Berdela, a veteran who has deployed to Iraq and Afghanistan, has worked for several weeks at a Ukrainian refugee center in Lesko, Poland, about 30 minutes west of the main border crossing.

He helps with everything they need, from separating clothes and cleaning bathrooms, to transporting refugees to their final destinations. The main objective of the center is to connect refugees with friends, families and sponsors in other countries and to coordinate their transportation there.

“Every volunteer here at some point has cried because it’s really sad,” Berdela said. “We are so lucky in the United States, and nobody realizes it. If you were born there, you won the lottery.

Berdela says the center operates entirely on US donations.

He says he will stay there until his services are no longer needed. He will leave with friendships and a new perspective.

Before leaving the United States, Berdela reached out to Kinga Bryant, who was born in Poland and now lives in Charleston, when he decided he wanted to help. She put him in touch with his family and friends in Poland.

“He just came to me one day and said, ‘I’m going to Poland,'” Bryant said.

When the war started, Bryant’s parents said a family friend opened their home in Poland to seven women and five children who had crossed the border. They needed donations for the necessities as they showed up with just the clothes on their backs.

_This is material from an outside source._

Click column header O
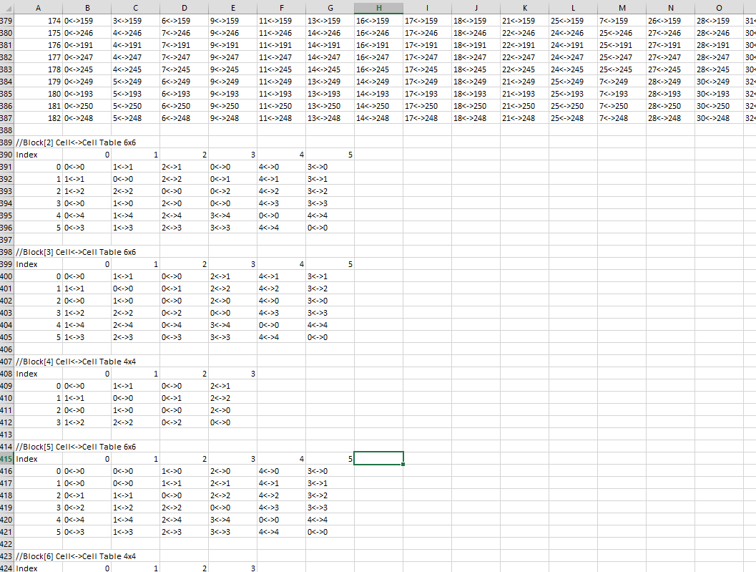756x572 pixels. (719, 7)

She posted on Facebook asking for help and got a great response.

She created a Facebook page called “Helping Hearts for Ukraine”. She has since raised $15,000 to buy food, medical supplies and gasoline to drive refugees to their destinations. She says every penny goes directly to people in need.

Bryant said the war reminded him of what it was like growing up in communist Poland.

“When I was little, I remember my grandparents and my great aunts and uncles telling me their stories of being in concentration camps and being invaded by Germany, and just the madness that they went through and how they had to survive and how good people were to them,” Bryant said. “So I felt like it was my time to give that back.”

Bryant and Berdela encourage people to just think about how lucky we are.

“Take a look and so appreciate what you have,” Bryant said. “Because these people around the world have none of that.”